Глава VIIБесы ходят по деревне
На улице стояла тишина. Лишь где-то вдалеке кто-то громко и безутешно блевал. Деснин интуитивно пошёл на этот звук, и вскоре перед ним предстал скорчившийся Скипидарыч. «Пусть закончит, «- решил Деснин.
— Коль, это ты? — Скипидарыч закончил и стоял теперь, уставившись на Деснина. — А я тут это. Врут все, что в русском желудке и долото сгниет. Сейчас такую дрянь делать стали, да еще, гады, «Машеньку» добавляют, чтобы совсем крышу срывало. Тьфу, косорыловка треклятая!
Глаза Деснина сверкнули нехорошим огнём. Он ухватил Скипидарыча за грудки и заорал на того:
— Череп, говоришь, свет в церкви! Догадка у него есть! Поиздеваться надо мной решил, да? Да я тебя…
— Не убивай, Коля! Не бери грех на душу! — взмолился Скипидарыч. — И так сплошное смертоубийство кругом происходит. Коля, Бесы ходят по деревне!
Последнюю фразу Скипидарыч произнес так уверенно, что Деснин слегка опешил и отпустил его.
— Опять гонишь? Какие бесы? Я вон в церкви уже…
— А самые что ни есть натуральные, — Скипидарыч был серьезен как никогда. — Я вот за милицией пошел — кабель срезали, не дозвониться.
— А менты еще зачем?
— Так говорят же тебе… А, черт с милицией — все равно уже поздно. Идем, идем, — позвал Скипидарыч, — щас сам все увидишь. Тут такое творится!
Всю дорогу Скипидарыч не умолкал, рассказывая предысторию события.

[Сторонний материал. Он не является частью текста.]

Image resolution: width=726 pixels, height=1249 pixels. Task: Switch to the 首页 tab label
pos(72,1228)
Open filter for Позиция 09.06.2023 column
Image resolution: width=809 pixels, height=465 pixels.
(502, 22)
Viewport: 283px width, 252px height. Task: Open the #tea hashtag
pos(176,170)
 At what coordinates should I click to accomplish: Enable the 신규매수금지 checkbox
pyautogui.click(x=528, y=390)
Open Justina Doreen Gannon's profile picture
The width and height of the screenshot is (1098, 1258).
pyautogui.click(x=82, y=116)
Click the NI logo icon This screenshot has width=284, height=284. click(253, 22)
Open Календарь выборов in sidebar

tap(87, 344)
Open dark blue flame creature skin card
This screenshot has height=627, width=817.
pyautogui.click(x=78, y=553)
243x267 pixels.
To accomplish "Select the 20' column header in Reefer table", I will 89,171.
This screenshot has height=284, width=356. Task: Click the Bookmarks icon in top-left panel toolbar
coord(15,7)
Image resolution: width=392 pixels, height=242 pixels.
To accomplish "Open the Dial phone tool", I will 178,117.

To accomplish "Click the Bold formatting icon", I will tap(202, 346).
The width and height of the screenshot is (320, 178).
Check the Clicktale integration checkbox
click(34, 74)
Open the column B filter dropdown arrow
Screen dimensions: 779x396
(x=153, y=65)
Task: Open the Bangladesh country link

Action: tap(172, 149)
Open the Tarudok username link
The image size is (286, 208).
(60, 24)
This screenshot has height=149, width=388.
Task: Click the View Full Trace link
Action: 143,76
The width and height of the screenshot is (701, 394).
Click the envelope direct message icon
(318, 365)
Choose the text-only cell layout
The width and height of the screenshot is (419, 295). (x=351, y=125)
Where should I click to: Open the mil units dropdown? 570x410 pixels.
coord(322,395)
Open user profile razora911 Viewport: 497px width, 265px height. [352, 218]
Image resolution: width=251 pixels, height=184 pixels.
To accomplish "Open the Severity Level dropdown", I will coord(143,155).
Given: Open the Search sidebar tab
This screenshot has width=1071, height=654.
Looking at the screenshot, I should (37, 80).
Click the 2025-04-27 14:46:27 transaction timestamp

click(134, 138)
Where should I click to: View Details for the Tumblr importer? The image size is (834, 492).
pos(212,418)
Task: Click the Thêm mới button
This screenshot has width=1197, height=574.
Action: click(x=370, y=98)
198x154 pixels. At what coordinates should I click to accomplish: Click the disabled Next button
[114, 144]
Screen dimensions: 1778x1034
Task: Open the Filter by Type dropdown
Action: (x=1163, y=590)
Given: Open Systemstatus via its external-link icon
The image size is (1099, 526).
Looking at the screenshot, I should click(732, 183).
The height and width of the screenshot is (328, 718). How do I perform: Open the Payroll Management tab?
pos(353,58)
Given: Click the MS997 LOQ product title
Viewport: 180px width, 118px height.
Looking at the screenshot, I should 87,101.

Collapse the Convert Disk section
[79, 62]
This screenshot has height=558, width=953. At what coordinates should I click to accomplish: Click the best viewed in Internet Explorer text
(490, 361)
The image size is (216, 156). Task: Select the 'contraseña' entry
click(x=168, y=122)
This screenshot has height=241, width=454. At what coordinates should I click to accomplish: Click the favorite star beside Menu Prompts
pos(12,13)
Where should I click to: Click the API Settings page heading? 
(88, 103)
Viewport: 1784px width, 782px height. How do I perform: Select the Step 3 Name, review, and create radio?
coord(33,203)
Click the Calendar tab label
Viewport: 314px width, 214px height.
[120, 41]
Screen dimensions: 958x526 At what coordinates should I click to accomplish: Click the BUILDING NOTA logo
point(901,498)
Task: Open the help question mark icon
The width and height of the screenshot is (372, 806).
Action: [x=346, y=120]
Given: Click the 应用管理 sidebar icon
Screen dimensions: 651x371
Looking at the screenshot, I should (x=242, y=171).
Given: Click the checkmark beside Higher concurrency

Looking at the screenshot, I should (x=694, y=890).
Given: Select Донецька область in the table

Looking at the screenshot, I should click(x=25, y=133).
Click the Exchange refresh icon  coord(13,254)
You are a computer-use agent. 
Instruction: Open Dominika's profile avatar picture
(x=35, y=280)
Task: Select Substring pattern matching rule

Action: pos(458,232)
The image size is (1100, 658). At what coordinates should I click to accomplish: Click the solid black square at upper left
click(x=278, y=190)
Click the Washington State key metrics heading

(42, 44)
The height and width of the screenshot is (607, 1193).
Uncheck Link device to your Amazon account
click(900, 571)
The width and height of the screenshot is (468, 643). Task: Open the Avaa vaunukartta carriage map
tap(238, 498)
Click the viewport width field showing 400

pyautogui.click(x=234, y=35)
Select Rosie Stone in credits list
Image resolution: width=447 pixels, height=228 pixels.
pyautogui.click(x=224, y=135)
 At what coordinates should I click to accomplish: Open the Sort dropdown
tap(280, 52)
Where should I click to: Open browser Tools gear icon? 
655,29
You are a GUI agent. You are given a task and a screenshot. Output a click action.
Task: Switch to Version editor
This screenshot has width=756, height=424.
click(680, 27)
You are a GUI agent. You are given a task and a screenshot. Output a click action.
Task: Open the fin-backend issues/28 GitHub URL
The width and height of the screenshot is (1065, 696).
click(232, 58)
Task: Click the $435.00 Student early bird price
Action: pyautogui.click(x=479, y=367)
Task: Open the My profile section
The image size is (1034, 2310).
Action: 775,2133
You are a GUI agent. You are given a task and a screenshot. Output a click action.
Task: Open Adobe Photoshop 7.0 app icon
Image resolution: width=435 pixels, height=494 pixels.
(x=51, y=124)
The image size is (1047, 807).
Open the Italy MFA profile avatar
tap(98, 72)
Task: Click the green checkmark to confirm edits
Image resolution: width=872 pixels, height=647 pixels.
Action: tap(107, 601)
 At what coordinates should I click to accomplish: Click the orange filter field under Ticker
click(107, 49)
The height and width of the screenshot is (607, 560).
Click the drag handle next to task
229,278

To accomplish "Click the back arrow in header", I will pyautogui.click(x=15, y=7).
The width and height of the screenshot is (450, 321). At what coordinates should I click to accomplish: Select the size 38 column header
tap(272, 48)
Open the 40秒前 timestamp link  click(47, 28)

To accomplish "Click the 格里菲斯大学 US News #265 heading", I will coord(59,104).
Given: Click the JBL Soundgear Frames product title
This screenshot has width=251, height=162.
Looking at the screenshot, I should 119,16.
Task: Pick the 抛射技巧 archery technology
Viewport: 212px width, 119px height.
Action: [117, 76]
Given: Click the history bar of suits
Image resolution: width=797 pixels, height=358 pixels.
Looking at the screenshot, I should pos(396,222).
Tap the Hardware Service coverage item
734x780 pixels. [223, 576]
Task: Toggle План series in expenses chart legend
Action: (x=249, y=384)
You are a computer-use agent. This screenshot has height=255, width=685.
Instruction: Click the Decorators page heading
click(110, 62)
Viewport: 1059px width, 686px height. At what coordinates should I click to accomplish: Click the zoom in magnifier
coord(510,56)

— Никодимова была еще идея: когда деревня уходила в запой, все деньги несли бабке Лизавете на сохранение. Единственная трезвенница была. Зато подруга ее бывшая, Глафира, наоборот, бизнесом занялась на старости лет — гнала самогон. Помню, когда покупал, провожала таким взглядом, словно говорила: пей, родимый, на здоровье, чтоб ты сдох. Вот. А вчера или позавчера, в общем перед тем как ты приехал, все с Ромки началось. Пацан только с армии пришел — и давай бухать, все деревню с панталыку сбил. Вот и я из-за него бороду сбрил, едрень фень. В общем, сегодня к вечеру все деньги пробухали. Пока ты в церкви был, поперлись они сперва к Глафире, а та в долг самогон-то не дает. А толпа-то приличная собралась, да все пьяные в умат. Вот и повел их бес к Лизавете, а та говорит: сами требовали, чтобы денег, когда пьяные, вам ни за что не давать. Не знаю, чего уж у них там вышло — каждый по-своему рассказывает, а убили Лизавету. Плохо так убили — серпом горло перерезали. Но денег не нашли. А я знаю почему — хитро прятала, в книгах, а в комнате, где книжный шкаф был, лампочку срезала. Нда, а эти-то, вкусивши кровушки, пошли к Глафире. Та опять заартачилась, дура — без денег не дам. Не знала, что он с Лизаветой сделали. Вот и дом ее.